I installed both front and rear OEM shafts about 2 weeks ago. It has some grease, but be careful NOT to fill the slip joint full. There should be room for the joint to compress, if not, you'll crack/damage the transfercase housing. After adding grease to slip joint, remove the filler nipple with a 8mm and bump the rear of the cruiser several times. Again, keep in mind, if you hit a ditch at speed, the slip joint will press more than what you get at bumping the rear of the LC. May be it's good to drive with the nipple removed and hit few bumps at speed and then install the nipple.

On a side note: the play at the slip joint in the front and on the OEM New Unit are identical. rear had VERY faint play and again, hard to feel when compared with the OEM new slip joint. I had a bit worn rear most U-joint in the rear, rest were good, but after installing OEM shafts, the ride is quite smooth now.
 
@nissanh - Grease gets past the slip joint seal easily when new and if continually maintained. I dropped in a new rear driveshaft 90k miles ago and continue to fill the slip joint with grease every 10k miles until it oozes past the seal with a thinner molly grease. I know the manner in which the rear slip joint is greased is debated a lot here on mud, so I am just stating how I have done it with success and no damage to the t-case.
 
Out of curiosity, what symptoms justified a full driveshaft(s) replacement, and did it resolve the issue(s)?
 
Out of curiosity, what symptoms justified a full driveshaft(s) replacement, and did it resolve the issue(s)?
Vibration is the main reason why we replace U-joints. A new U joint will eliminate the vibration. Then you want to make it perfect so the next wear item is the slip joint, and this is not replacable so a new Drive shaft.
 
Vibration is the main reason why we replace U-joints. A new U joint will eliminate the vibration. Then you want to make it perfect so the next wear item is the slip joint, and this is not replacable so a new Drive shaft.
I’m chasing a rather severe 65-75mph vibration on our ~250k mile 99 LX470 is why I asked. Below 65, or above 75 it’s fine.
 
I’m chasing a rather severe 65-75mph vibration on our ~250k mile 99 LX470 is why I asked. Below 65, or above 75 it’s fine.

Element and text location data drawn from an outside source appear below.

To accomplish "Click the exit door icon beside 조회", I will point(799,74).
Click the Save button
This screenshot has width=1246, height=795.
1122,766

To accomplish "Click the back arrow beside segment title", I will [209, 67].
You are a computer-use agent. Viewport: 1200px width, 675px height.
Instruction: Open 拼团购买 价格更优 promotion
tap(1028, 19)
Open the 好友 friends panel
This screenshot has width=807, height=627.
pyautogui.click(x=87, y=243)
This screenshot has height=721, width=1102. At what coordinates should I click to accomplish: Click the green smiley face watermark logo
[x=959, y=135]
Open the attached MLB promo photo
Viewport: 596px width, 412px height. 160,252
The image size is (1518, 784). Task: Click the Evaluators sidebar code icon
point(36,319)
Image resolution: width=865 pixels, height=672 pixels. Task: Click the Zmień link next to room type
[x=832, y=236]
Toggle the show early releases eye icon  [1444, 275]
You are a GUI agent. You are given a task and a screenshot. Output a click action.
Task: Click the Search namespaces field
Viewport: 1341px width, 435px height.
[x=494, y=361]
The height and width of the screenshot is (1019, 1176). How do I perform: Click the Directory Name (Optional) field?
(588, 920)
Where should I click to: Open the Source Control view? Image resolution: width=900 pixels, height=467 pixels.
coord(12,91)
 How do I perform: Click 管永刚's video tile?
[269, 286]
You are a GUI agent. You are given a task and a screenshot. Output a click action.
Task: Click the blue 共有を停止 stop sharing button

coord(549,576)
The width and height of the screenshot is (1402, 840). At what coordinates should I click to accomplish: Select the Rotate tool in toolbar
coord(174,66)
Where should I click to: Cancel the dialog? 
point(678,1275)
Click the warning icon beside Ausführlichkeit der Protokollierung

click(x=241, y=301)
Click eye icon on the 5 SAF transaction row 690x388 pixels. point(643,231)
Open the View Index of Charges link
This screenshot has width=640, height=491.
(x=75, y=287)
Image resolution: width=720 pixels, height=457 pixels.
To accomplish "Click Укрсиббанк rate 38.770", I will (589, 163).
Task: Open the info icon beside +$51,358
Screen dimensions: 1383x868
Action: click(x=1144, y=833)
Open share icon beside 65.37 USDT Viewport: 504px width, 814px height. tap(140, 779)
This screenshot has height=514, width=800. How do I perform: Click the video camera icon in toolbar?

Imbalance properller shaft can cause a vibration that can felt over the body of the vehicle. For example, you'll feel seats are vibration etc. My 3rd gen 4runner has the same vibration and after replacing a worn U joint with an oem U joint, vibration went away. Yes, I experienced it around 60 to 70 MPH. If installing U joints, stay with OEM. The GMB brand is junk!
 
@nissanh - Grease gets past the slip joint seal easily when new and if continually maintained. I dropped in a new rear driveshaft 90k miles ago and continue to fill the slip joint with grease every 10k miles until it oozes past the seal with a thinner molly grease. I know the manner in which the rear slip joint is greased is debated a lot here on mud, so I am just stating how I have done it with success and no damage to the t-case.
The key words I want to highlight are "when the seal is new" and "thinner molly grease" if neither is met, the damage is significant.